The manufacturing process of tubing vials is a two-step process with glass tubes as an intermediary product. The manufacturing process for molded vials is also routinely performed in two steps: first, the molten glass is formed into an initial parison with a defined opening and a hollow inside. Second, this parison is transferred into a second mold where the final shape of the vial is formed by blowing the parison with compressed air. The formation of the initial parison in the first mold can either be performed by blowing the molten glass with compressed air (“blow-blow,” further abbreviated as BB) or pressing it with a metal plunger (“press-blow,” further abbreviated as PB). The PB process results in vials with a more uniform glass distribution and wall thickness. However, due to challenges with the plunger design for narrow-necked containers, it has historically been limited to more wide-necked containers. Recent advances in vial manufacturing have allowed manufacturers to produce smaller PB molded vials down to a size of 15-mL injection vials.

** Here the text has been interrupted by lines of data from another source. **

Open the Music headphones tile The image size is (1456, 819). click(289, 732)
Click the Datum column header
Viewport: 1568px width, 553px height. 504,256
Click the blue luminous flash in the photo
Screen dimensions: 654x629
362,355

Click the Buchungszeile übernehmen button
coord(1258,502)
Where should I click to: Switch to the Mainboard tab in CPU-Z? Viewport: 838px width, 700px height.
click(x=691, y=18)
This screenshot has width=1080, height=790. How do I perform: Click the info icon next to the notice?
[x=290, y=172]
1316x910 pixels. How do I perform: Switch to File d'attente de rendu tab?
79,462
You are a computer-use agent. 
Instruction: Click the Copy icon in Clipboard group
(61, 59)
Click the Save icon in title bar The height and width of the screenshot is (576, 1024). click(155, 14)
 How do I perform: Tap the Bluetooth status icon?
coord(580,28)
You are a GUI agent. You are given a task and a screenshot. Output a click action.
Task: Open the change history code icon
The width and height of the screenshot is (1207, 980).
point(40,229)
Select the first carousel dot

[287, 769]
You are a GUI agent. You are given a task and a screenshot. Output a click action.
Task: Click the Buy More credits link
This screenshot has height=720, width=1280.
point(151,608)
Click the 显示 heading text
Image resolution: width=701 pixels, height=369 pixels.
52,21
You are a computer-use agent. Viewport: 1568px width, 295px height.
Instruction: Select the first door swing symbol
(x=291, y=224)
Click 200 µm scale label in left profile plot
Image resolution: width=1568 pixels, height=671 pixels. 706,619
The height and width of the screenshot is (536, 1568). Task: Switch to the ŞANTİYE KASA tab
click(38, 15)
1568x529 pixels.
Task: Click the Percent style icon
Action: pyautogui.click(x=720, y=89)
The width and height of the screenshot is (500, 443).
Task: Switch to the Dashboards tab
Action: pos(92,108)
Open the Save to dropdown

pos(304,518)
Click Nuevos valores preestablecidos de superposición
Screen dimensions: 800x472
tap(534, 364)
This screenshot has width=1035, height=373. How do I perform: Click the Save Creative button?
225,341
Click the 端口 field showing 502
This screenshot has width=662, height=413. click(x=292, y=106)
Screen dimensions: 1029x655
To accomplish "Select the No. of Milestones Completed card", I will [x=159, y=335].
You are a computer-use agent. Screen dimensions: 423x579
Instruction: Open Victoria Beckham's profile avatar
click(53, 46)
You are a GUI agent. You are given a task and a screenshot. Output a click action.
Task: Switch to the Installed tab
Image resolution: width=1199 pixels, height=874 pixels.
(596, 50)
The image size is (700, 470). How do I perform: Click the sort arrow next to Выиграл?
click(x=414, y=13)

The thermal performance of a container system is of utmost importance to the freeze-drying process. Heat needs to be efficiently transferred between the heat transfer fluid inside the shelves and the product inside the container. During the freezing stage, heat from the freezing solution needs to be removed to adequately cool the product to its target freezing temperature. The sublimation process during drying requires energy to be transferred into the product. The heat transfer coefficient describes the rate of energy transfer per area, temperature differential, and time between the freeze-dryer and the container system. The coefficient for vial freeze-drying is referred to as the vial heat transfer coefficient Kv. Representative Kv values are essential for a quality by design (QbD) approach to develop or transfer freezedrying cycles: the calculation of the design space requires Kv as an input parameter. Knowledge of Kv values for different machines can be used for the adaptation of process parameters during scale-up or transfer of freeze-drying cycles to reduce the number of experiments required for successful transfer.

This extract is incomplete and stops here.